Nachdem die Credit Suisse, die Bank der Zürcher Elite, vom Staat hatte gerettet werden müssen, liessen sich die Zürcher Eliten am Sechseläutenumzug, wie immer, Blumen aus dem Publikum überreichen. Der Staat sprach Garantien über mehr als hundert Milliarden Franken. Aber das Führungspersonal hatte sich kurz vor Ladenschluss noch Millionensaläre ausbezahlt. Beim langjährigen Verwaltungsratspräsidenten und Zünfter Urs Rohner zeigten sich noch letzte Zuckungen des alten Systems Schweiz: Er konnte zwar die Millionen behalten, aber er wurde mit sozialer Härte bestraft. In seiner Zunft beschied man ihm, zum Sechseläuten sei er nicht mehr erwünscht. Die ausländischen Manager hatten ihr Geld längst in Sicherheit gebracht – und einen neuen Job an einem neuen Ort. Alle hatten sie nie das Gefühl, dass sie der Öffentlichkeit eine Art von Rechtfertigung schuldig sind.
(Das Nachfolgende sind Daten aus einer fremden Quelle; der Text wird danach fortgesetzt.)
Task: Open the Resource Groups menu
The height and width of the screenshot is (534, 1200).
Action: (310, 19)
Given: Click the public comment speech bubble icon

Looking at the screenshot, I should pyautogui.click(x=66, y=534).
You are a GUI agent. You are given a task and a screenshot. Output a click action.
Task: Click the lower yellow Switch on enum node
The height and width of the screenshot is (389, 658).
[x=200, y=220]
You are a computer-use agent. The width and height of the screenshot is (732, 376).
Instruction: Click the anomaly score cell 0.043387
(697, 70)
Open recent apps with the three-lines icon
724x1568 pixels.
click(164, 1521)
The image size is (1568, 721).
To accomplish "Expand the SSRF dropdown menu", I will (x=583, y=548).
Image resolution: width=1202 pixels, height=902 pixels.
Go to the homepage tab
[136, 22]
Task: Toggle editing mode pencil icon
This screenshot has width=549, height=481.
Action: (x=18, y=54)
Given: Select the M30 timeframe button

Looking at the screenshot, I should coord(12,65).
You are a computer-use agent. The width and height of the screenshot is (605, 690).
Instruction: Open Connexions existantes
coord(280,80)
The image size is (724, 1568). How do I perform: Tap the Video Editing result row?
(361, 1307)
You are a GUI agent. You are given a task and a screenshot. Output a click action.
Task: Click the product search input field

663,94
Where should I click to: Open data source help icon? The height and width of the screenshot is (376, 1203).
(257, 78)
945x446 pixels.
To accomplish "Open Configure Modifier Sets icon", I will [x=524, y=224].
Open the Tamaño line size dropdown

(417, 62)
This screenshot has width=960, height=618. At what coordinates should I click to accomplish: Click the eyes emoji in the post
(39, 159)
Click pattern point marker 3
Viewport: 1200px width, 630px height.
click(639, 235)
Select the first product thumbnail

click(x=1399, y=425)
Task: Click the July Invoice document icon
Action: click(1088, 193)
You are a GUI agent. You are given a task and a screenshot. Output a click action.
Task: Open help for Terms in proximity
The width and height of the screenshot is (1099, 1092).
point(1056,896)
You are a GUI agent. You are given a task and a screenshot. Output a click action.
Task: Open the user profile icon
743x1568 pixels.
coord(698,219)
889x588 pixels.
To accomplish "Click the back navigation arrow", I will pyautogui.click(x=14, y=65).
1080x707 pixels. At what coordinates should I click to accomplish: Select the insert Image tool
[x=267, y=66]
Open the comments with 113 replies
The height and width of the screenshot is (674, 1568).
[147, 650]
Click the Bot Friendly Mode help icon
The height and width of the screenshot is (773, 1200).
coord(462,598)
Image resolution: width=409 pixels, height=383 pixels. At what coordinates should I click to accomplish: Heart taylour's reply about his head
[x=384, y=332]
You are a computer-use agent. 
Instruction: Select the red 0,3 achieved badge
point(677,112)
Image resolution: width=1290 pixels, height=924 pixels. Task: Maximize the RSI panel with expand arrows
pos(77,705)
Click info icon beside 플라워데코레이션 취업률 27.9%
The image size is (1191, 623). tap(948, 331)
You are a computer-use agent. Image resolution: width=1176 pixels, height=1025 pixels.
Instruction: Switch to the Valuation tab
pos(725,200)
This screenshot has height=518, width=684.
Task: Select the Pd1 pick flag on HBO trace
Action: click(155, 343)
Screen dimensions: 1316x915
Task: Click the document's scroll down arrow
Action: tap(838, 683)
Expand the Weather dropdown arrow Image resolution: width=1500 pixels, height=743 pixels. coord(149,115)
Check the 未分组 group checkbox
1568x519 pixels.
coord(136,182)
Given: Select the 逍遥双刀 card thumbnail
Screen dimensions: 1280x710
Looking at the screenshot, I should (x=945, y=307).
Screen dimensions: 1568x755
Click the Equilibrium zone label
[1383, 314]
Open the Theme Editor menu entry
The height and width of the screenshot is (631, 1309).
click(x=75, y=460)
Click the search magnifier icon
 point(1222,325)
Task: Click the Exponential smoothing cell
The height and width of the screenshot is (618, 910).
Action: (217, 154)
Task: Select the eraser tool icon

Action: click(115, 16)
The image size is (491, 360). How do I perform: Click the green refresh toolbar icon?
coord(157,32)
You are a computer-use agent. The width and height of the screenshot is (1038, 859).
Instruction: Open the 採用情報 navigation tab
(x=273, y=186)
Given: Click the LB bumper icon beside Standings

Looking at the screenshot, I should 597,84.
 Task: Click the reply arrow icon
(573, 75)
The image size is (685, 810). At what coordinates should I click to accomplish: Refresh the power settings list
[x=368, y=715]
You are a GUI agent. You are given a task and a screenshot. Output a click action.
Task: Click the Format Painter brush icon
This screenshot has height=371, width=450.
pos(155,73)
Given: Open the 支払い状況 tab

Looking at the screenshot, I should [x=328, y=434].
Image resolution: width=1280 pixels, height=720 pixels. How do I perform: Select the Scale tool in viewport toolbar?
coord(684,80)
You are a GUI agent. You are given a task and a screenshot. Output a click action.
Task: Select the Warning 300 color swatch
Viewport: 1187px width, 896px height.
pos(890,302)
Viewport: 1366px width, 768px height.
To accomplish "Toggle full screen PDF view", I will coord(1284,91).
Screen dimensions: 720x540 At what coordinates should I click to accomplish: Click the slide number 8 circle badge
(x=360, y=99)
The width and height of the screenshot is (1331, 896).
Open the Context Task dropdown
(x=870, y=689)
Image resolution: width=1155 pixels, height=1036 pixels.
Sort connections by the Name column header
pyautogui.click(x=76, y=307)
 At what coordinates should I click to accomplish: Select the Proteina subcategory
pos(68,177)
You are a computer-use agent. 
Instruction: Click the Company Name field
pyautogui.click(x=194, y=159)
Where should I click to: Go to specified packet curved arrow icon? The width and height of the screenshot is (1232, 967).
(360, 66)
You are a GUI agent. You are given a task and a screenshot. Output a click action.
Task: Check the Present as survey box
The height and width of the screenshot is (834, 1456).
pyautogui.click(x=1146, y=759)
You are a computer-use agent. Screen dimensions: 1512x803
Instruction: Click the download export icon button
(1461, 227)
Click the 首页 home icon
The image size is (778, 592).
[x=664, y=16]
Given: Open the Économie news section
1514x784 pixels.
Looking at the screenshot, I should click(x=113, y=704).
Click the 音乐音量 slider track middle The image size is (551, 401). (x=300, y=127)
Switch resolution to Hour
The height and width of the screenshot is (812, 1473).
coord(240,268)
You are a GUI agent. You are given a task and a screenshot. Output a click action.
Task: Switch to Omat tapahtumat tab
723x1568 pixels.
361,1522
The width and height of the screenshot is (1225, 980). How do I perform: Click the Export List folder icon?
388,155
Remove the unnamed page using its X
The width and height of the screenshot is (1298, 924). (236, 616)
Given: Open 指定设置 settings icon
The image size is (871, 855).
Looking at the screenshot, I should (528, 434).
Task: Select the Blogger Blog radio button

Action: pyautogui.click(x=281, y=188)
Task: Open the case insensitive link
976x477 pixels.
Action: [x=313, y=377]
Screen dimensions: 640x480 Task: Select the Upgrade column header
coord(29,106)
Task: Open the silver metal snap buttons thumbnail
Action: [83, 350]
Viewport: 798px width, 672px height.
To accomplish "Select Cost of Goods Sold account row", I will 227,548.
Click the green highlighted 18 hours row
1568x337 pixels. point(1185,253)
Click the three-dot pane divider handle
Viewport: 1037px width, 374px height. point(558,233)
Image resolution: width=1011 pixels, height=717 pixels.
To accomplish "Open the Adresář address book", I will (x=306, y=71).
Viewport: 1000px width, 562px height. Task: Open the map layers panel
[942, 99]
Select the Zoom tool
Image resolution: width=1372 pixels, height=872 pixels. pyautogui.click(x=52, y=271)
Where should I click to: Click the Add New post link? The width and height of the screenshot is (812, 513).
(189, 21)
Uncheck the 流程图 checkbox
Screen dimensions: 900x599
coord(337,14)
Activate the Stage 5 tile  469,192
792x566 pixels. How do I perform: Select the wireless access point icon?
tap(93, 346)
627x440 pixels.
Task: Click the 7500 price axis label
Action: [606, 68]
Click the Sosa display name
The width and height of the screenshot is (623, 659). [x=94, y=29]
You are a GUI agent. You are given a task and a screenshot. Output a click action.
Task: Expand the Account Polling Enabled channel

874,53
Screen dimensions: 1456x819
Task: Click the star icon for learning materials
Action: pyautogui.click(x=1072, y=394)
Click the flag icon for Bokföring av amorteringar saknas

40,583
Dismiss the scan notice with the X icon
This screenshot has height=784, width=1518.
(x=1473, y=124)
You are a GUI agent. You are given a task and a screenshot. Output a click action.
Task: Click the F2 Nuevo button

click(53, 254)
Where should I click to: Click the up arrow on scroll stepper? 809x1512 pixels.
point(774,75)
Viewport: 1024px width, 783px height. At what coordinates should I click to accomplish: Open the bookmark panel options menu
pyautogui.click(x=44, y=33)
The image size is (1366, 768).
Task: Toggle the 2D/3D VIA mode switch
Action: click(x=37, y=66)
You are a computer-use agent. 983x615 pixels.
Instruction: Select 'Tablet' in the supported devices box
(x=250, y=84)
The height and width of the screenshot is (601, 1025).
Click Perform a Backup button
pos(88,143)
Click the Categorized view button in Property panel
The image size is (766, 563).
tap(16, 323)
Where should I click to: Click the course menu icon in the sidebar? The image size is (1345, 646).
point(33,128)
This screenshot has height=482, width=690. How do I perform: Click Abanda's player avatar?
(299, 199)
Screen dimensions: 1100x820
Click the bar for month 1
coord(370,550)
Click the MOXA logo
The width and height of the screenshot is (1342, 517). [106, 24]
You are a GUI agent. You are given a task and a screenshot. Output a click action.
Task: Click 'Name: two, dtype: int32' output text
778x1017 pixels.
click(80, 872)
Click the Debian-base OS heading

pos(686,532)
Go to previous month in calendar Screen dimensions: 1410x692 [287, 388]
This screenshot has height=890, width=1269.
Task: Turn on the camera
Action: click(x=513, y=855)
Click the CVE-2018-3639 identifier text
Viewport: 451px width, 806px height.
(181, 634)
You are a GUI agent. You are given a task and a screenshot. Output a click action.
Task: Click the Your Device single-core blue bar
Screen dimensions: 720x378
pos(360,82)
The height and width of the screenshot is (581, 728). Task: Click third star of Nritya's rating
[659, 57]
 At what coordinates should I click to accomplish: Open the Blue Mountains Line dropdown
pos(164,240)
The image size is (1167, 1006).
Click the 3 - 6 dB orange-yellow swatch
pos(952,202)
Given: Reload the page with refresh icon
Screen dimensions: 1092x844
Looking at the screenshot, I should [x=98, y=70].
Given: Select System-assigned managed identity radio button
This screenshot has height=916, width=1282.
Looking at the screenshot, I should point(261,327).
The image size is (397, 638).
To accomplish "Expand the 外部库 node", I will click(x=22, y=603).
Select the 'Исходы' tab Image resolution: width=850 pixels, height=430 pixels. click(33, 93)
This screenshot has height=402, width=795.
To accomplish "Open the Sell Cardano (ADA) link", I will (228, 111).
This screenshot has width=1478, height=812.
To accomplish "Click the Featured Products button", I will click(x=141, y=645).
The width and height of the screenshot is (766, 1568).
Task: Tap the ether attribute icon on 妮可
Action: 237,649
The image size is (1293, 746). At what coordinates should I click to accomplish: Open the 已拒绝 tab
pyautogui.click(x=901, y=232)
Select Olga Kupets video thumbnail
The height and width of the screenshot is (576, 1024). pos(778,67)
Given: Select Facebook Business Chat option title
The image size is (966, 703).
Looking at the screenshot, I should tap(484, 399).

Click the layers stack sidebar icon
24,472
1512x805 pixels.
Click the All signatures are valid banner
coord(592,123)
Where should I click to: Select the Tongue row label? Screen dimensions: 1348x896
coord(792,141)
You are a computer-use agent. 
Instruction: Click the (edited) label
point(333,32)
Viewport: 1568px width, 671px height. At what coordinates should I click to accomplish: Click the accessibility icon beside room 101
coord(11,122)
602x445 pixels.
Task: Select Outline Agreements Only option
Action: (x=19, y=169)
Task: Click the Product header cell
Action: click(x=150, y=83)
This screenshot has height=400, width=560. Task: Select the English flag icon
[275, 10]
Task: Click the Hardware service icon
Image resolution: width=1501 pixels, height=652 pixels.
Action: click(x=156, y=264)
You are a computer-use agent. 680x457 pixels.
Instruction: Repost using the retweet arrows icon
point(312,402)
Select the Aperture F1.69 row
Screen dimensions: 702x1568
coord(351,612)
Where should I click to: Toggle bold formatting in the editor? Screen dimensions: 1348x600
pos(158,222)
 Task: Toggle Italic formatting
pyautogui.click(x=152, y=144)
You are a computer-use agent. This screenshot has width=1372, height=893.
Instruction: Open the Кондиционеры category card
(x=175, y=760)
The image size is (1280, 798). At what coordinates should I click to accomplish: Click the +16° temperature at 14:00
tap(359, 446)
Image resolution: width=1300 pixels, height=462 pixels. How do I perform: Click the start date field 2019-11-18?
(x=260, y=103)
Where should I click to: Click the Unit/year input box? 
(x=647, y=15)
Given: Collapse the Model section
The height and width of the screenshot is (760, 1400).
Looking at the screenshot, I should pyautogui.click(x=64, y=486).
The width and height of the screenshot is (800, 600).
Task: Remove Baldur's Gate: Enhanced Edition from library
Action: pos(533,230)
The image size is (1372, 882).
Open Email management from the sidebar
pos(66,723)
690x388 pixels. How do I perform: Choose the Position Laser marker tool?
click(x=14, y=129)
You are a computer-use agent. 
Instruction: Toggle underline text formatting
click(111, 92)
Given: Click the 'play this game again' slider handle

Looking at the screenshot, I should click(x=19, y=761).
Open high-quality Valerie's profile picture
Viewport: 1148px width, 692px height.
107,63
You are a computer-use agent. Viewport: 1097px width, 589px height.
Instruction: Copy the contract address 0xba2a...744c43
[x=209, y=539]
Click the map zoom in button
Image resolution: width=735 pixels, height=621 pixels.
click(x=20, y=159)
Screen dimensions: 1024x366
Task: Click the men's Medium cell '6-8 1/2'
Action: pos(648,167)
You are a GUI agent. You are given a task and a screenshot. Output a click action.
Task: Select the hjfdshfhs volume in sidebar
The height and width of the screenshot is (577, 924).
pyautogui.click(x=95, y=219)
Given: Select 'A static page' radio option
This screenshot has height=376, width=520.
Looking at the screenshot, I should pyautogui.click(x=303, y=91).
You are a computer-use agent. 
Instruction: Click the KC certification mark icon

Das Vertrauen der Schweiz in die Wirtschaft sinkt

Durchschnittliche Haltung der Befragten zur Wirtschaftsfreiheit (1 = mehr staatliche Kontrolle, 6 = mehr Wettbewerb)

Solche Eliten haben ihre politische Autorität verspielt. Das Land atomisiert und internationalisiert sich. Wer kennt noch die Topmanager im Land? Sie lassen sich in der «Arena» und in der Wandelhalle vertreten von den Funktionären der Wirtschaftsverbände. Als der CEO von Novartis sich in diesem Jahr den Lohn verdoppelte, kam er gar nicht mehr zur Bilanzpressekonferenz. Anders gesagt: Es ist einfach so. Verantwortung und Vertrauen lösen sich auf in der Businessclass, irgendwo über den Wolken.

Die Ansprüche steigen

Die helvetische Vertrauenskultur funktioniert nur, wenn das Vertrauen nicht maximal zu den eigenen Gunsten ausgenutzt wird – wenn es eine Übereinkunft darüber gibt, dass ein Land kein Selbstbedienungsladen ist. Aber das scheint auf vielen Ebenen nicht mehr gegeben:

Beim Bund geht das Bewusstsein dafür verloren, dass die Löhne und die Stellenzahl in der Verwaltung nicht wie per Naturgesetz steigen müssen. Gewerblerinnen kommen nicht auf die Idee, dass sie ein paar schlechtere Monate ausgleichen könnten, ohne Ansprüche an den Staat anzumelden. Das Geld ist für andere doch auch da? Unternehmer denken eher an den billigeren Arbeiter aus dem Ausland als an die teurere Arbeiterin, für die sonst ja der Staat aufkommen kann. Arbeitgeber und Gewerkschaften erreichen kaum noch Kompromisse bei Gesamtarbeitsverträgen – bis die Bevölkerung am Ende gesetzlichen Mindestlöhnen zustimmt. Und Herr und Frau Normalbürger optimieren ihre Krankenkasse so, dass sie im Vergleich zu anderen möglichst viel profitieren. Bei den Krankenkassen zeigen sich die verheerenden Konsequenzen einer gesellschaftlichen Misstrauenskultur: Wenn ich jedes Jahr immer noch höhere Prämien bezahle, will ich im entscheidenden Moment meine Prämien wieder herausholen – was wiederum zu höheren Prämien führt.

Fragen der sozialen Sicherheit sind gute Indikatoren dafür, wie es um das Vertrauen in einer Gesellschaft steht. Die entsprechenden Institutionen basieren auf der Übereinkunft, dass einem geholfen wird, wenn man Hilfe braucht – dass einem aber nicht geholfen wird, wenn man sich selbst helfen kann. Es ist deshalb kein Zufall, dass sich die gesellschaftlichen Bruchlinien unserer Zeit bei dieser Abstimmung über eine 13. AHV-Rente zeigen.